* [What to work on]:
When you reach the records below, output every one exactly as written but leave out any pictures.

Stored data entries
____

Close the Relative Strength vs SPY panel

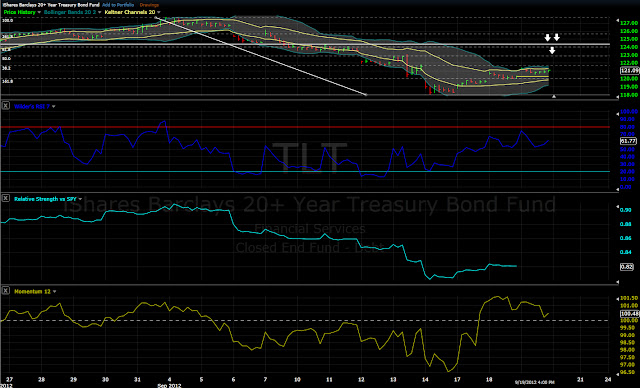click(x=5, y=198)
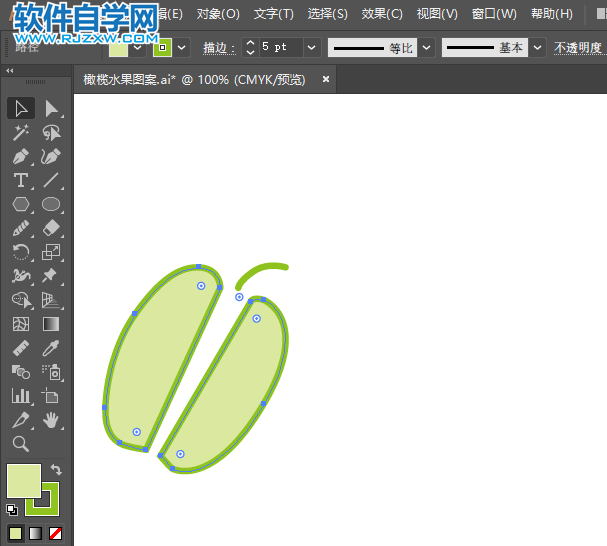
Task: Select the Pen tool
Action: click(x=21, y=156)
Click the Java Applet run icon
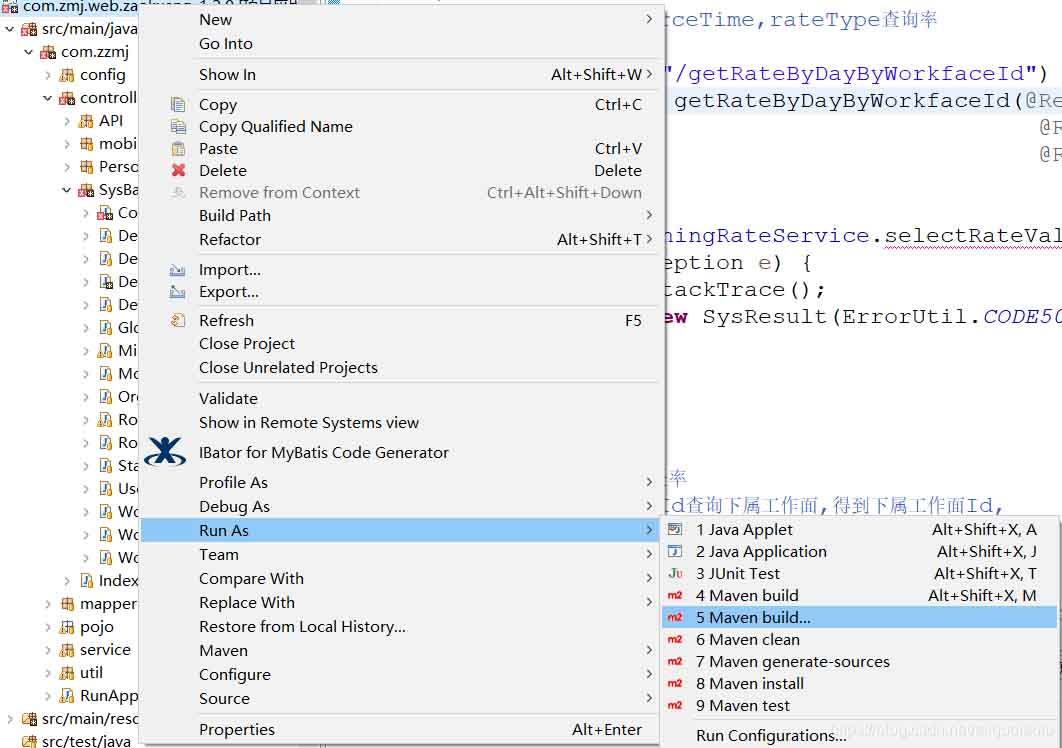Screen dimensions: 1062x748 coord(675,530)
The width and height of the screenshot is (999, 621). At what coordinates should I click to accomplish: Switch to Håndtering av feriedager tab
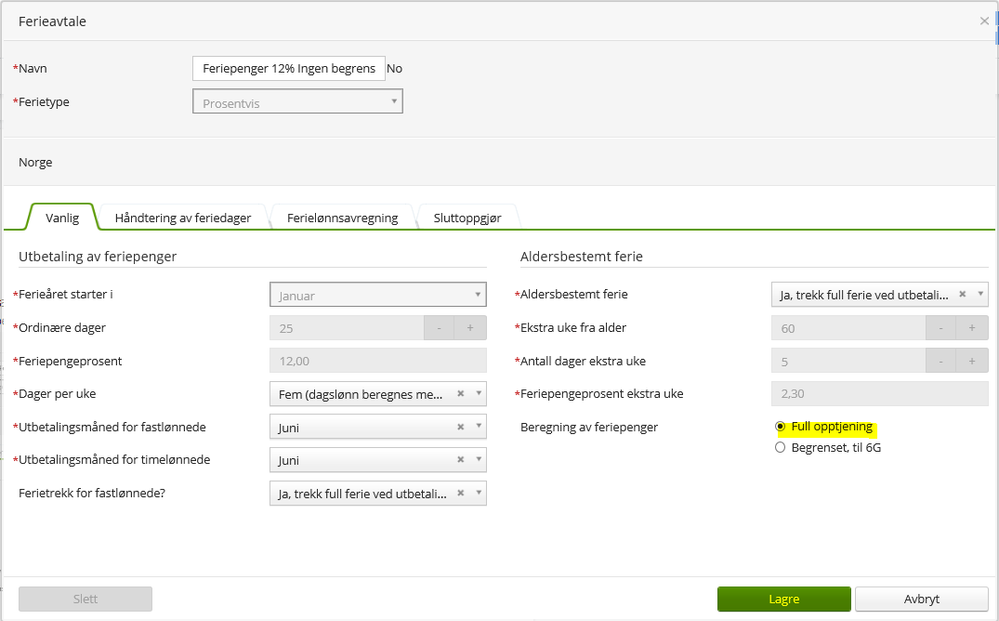pyautogui.click(x=182, y=218)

____

* [Result of this task]:
Close the Relative Strength vs SPY panel

click(x=5, y=198)
Task: Select the Pen tool
Action: click(x=21, y=156)
Click the Java Applet run icon
Screen dimensions: 1062x748 coord(675,530)
The width and height of the screenshot is (999, 621). At what coordinates should I click to accomplish: Switch to Håndtering av feriedager tab
pyautogui.click(x=182, y=218)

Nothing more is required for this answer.